Extrait proposé
☆ ☆ ☆ ☆
Des femmes et des hommes attachants

Justement, comment ne pas fondre devant les personnages féminins de "La Déesse des marguerites et des boutons d'or"? L'auteur a le chic pour mettre en scène des figures bien marquées - avec, on s'en doute, le coup de pouce des sources mythologiques, auxquelles il ajoute sa touche. La nymphe Métris, en particulier, s'avère adorable: l'auteur la montre souriante, capable de faire pousser des fleurs comme elle veut. Il va jusqu'à lui donner un côté faussement cagole qu'on lui pardonne volontiers: après tout, elle est jeune et jolie. Et puis, cette manie de dire "chouette" à tout bout de champ... c'est joli, même si ça gonfle Athéna - dont l'oiseau fétiche est justement la chouette.

 

Les figures masculines installent une dynamique qui tient volontiers du combat, la lutte pour un prix de dramaturge lors des Dionysiades faisant écho à la guerre qui mine depuis une décennie les relations entre les cités rivales d'Athènes et Sparte. De manière classique, l'auteur met en scène ceux qui sont pour la guerre (les marchands d'armes) et ceux qui sont contre (ceux qui veulent juste vivre). Partant, il installe le climat politique de la très démocratique Athènes et écorne un peu le mythe en la présentant comme corrompue et en mettant en scène ses travers démagogiques. Ce qui entre en résonance avec ce que nous connaissons aujourd'hui! Et c'est bien face à un choix tragique qu'Aristophane sera placé en fin de récit: quelle devra être sa victoire?
☆ ☆ ☆ ☆
Liste fournie
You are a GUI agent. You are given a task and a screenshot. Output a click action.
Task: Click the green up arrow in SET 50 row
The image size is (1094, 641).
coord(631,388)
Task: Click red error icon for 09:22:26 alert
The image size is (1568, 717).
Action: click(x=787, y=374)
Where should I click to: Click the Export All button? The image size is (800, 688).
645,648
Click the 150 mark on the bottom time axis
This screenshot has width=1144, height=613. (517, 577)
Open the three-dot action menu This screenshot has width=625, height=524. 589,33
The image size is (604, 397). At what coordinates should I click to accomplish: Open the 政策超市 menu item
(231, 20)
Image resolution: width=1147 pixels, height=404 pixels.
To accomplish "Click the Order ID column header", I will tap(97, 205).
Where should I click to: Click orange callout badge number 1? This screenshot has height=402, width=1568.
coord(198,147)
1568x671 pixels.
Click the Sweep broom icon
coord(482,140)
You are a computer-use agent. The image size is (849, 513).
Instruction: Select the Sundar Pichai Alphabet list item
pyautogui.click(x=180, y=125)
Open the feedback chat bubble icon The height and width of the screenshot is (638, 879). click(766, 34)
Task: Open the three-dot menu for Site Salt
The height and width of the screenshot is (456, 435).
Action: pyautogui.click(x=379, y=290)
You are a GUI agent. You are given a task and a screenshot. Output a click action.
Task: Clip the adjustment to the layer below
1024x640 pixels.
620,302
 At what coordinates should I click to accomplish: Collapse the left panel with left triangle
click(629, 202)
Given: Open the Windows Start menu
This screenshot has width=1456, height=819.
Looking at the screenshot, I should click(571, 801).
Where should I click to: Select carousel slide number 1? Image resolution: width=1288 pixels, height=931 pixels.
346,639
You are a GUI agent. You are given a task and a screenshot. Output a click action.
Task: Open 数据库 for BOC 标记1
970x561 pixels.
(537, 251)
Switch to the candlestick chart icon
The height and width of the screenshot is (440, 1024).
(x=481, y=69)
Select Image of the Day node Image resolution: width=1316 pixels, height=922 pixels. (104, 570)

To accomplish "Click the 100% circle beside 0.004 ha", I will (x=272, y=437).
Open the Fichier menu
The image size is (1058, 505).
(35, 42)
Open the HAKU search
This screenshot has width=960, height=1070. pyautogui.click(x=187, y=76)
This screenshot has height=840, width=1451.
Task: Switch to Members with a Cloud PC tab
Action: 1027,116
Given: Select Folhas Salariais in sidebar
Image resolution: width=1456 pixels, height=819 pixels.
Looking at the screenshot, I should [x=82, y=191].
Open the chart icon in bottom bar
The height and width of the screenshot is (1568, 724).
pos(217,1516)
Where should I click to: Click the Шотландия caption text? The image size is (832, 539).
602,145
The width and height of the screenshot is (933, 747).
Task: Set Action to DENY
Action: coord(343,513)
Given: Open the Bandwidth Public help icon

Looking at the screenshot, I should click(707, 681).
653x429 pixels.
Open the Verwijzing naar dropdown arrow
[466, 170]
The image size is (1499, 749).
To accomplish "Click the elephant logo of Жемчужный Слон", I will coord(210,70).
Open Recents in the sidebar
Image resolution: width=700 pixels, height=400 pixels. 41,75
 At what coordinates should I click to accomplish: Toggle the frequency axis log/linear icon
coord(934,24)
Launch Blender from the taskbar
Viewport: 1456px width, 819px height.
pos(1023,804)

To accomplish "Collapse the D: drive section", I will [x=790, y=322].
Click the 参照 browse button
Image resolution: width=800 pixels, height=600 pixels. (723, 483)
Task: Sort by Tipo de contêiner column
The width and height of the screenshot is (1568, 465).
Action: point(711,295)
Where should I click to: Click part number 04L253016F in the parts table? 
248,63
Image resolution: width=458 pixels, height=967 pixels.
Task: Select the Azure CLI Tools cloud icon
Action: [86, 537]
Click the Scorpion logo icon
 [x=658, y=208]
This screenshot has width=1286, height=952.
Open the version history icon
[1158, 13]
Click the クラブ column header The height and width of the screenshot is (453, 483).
☆ ☆ ☆ ☆
Consignes
[1] Relevez tous les noms propres de personnages et de divinités que cite l'extrait sur « La Déesse des marguerites et des boutons d'or ».
[2] Poursuivez l'extrait sur « La Déesse des marguerites et des boutons d'or » à partir de sa dernière phrase.

Réponses attendues
[1] Métris, Athéna, Aristophane

[2]
 

Sur la vie des arts à Athènes

Enfin, l'écrivain excelle à décrire la vie et les contretemps d'une troupe de théâtre. Les pénis factices sont un leitmotiv permanent, on l'a dit (et les dramaturges en lice aux Dionysiades paraissent jouer à "kikalaplugrosse" en sacrifiant à cette tradition). L'auteur montre aussi les machineries, les acteurs au tempérament de diva, les amateurs qui peinent à faire ce qu'on leur demande. Le lecteur gobera-t-il le fait qu'Aristophane, perdant du concours donc sacrifié, se sentira consolé par une Athéna qui lui promet une grande célébrité posthume? Il est permis d'en douter, et ce n'est pas l'artifice le plus naturel de ce roman.

 

Il préfère se souvenir de la figure essentielle et attachante de Luxos, jeune poète quasi autodidacte au talent méconnu, hors sérail, aux cheveux longs comme ceux d'un hippie. Il rappelle les "wannabe" d'aujourd'hui, à l'optimisme quasi indécrottable, désireux de percer dans le monde des arts littéraires. C'est là un personnage dynamique: il ne sombre pas dans la figure du héros romantique qui considère que personne ne le comprend et se complaît dans cette posture.

 

En définitive, le lecteur appréciera avec "La Déesse des marguerites et des boutons d'or" un roman rigolo, frais et quasi printanier (il y pousse plein de marguerites et de boutons-d'or, le titre est parfaitement justifié), qui montre des humains d'autrefois mus par des sentiments parfaitement actuels, c'est-à-dire de toujours, pour arriver à leurs aimables (ou pas) fins.

 

Martin Millar, La Déesse des marguerites et des boutons d'or, Paris, Intervalles, 2016, traduction de l'anglais (Ecosse) par Marianne Groves.

 

(1) D'ailleurs, l'excellent roman "Les sorcières de la République" de Chloé Delaume, également à paraître dans la rentrée littéraire 2016, réveille aussi les dieux antiques.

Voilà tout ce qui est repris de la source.